Thousands of miles away from her mother and her beloved Poland, times would be tough for Pawlowicz during the first isolating year of the pandemic, even though she lived in Chicago with a cousin. “It was definitely lonely,” she says. “I didn’t have a clue how to make friends at Columbia.” The America she envisioned and loved while growing up watching “Hannah Montana” and the “Wizards of Wavery Place” was nowhere to be seen in the COVID era of no classes and, later, remote school. But that didn’t stop her from leveraging each and every opportunity to realize her professional and personal ambitions with a no-regrets attitude—from finding friends and building a robust Linkedin network to taking leadership roles in student organizations to pursuing internships at PR companies.

“Going to a college that is located in a city such as Chicago was the greatest decision ever, especially for me as a PR major,” she says. “Columbia and I are together on the journey of the American dream.”

For Pawlowicz, who just completed her junior year, part of that dream entailed friendships. Hannah Montana’s Miley needed a Lilly, and Pawlowicz found her Lilly in a Zoom breakout room during a writing workshop at Columbia her sophomore year.

“In the breakout, we kind of drifted away from proofreading our work and began talking. Then we exchanged numbers, and it quickly escalated into friendship,” she says. “We have been really good friends since then and are inseparable.”

Describing herself as initially shy when she came first came to campus as a freshman, Pawlowicz began to connect more her sophomore and junior years. Through Linkedin, she developed the art of networking, researching companies that interested her and reaching out to company leaders for virtual coffees. She joined the Fashion Sustainability Club and became a Junior Executive Officer. And with the help of Jennifer Halperin, Internship and Career Advisor at Columbia’s Career Center,  Pawlowicz landed a summer PR internship at Agency Abron.

She also became involved with the Columbia College Chapter of the Public Relations Student Society of America (PRSSA), and today, serves as the Columbia Chapter’s president. Pawlowicz credits her involvement with PRSSA to mentor Anne Marie Mitchell, an associate professor in Communication. This connection—as well Pawlowicz’s in-depth research on PR companies—ultimately led Pawlowicz to her current internship at the Zeno Group, a global communications company with offices in Chicago. As a member of PRSSA, Pawlowicz accompanied Mitchell the Plank Center's 2021 DEI Summit in November where they sat next to Zeno’s CEO Barby Siegel.

“I walked up, and I introduced myself,” Pawlowicz says. “I was quite overwhelmed; I felt starstruck because she's very well known in the industry.”

That first, scary step led to more introductions and eventually to her role as a Consumer Intern at Zeno, drafting media pitches and fine-tuning her writing skills.

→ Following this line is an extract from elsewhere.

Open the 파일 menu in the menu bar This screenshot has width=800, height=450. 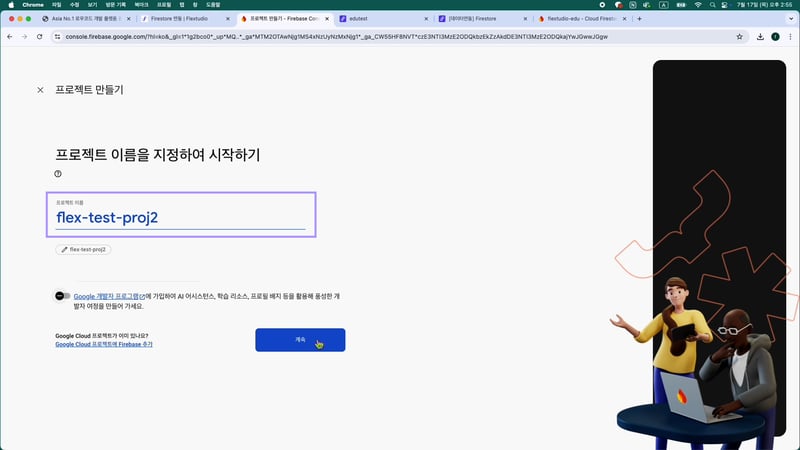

Zeno has also invited her to be part of an initiative to support the Ukraine—a role she would be honored to undertake as a proud Polish person with historical family connections to Ukraine.

Fully immersed in campus life in-person her junior year, complete with a job on campus at the Student Center, Pawlowicz is happy to put pandemic-induced loneliness and travel limitations behind her. This summer, she looks forward to her first trip in three years to Poland where she plans to join her fellow countrymen in aiding and supporting neighboring Ukraine. She will also travel and further build her multi-lingual skillset by taking an intensive Spanish language course at the University of Málaga.

“There’s a side of me that really likes to travel,” she says. “And after the past couple of years, I really need to travel.”